Pertence ao Código de Processo Civil (Lei n.º 41/2013, de 26 de Junho)
Este artigo regula como uma pessoa (assistente) pode intervir num processo judicial para apoiar uma das partes (assistida). O assistente pode entrar no processo em qualquer altura, mas deve aceitar a situação processual tal como está naquele momento, sem poder voltar atrás. O pedido de assistência pode ser apresentado de forma simples (requerimento) ou integrado num documento que a parte já estava a preparar. Quando o pedido é apresentado, a outra parte é notificada e tem oportunidade de se opor. O tribunal decide rapidamente se a assistência é legítima, considerando se existem realmente razões que justifiquem a intervenção. A lei pretende permitir flexibilidade na participação de terceiros interessados, mas garantindo que esta não prejudica o processo nem permite interferências indevidas.

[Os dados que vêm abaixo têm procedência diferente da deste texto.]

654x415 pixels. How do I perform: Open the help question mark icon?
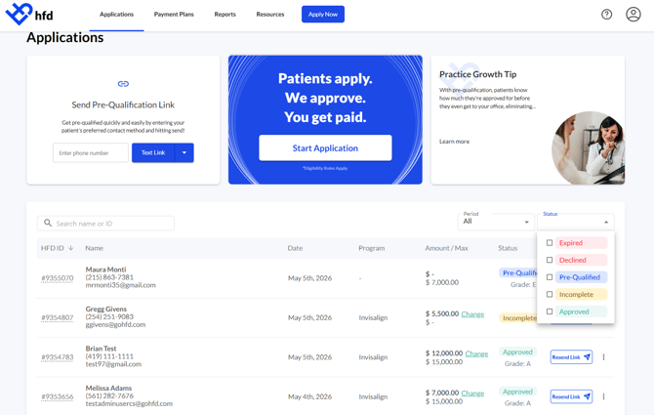[606, 15]
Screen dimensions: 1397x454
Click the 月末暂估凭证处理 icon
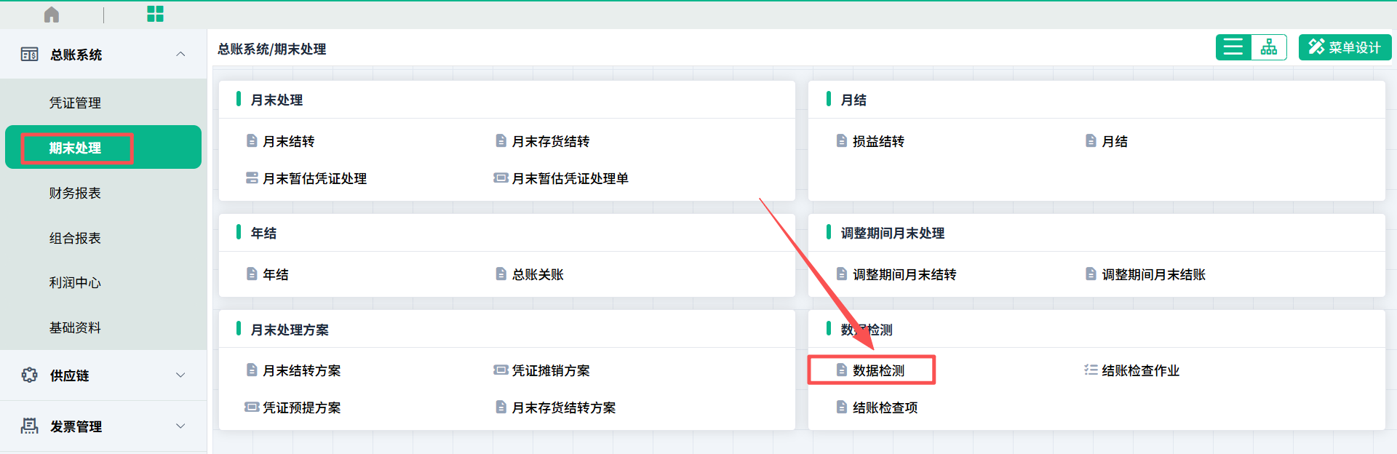click(252, 178)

Um sindicato pretende apoiar um trabalhador numa ação contra a empresa. Pode apresentar requerimento de assistência a qualquer momento do julgamento. Aceita o processo no estado em que está (mesmo que já tenha havido produção de prova) e a empresa é notificada. Se a empresa não se opuser, ou após análise do tribunal, o sindicato integra-se no processo ao lado do trabalhador.

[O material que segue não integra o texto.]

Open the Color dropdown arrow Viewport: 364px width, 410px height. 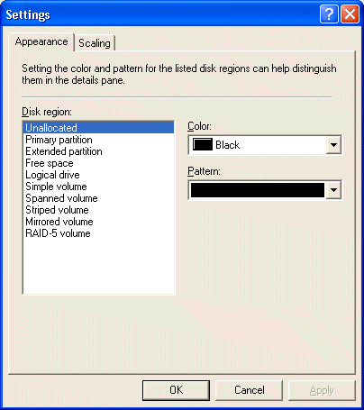(x=333, y=145)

Uma organização de direitos dos inquilinos pretende intervir no processo de despejo de um arrendatário. Apresenta o pedido de assistência no seu articulado (se ainda tem direito de resposta) ou em requerimento separado. O proprietário é notificado e pode contestar. O tribunal avalia se a organização tem interesse legítimo em apoiar o inquilino.
Uma associação de consumidores quer assistir um consumidor numa ação contra um comerciante na fase final do processo. Pode fazê-lo a qualquer tempo, mas apenas com os documentos e situação processual que existem. Não pode fazer o processo recomeçar nem solicitar novas provas já prescindidas.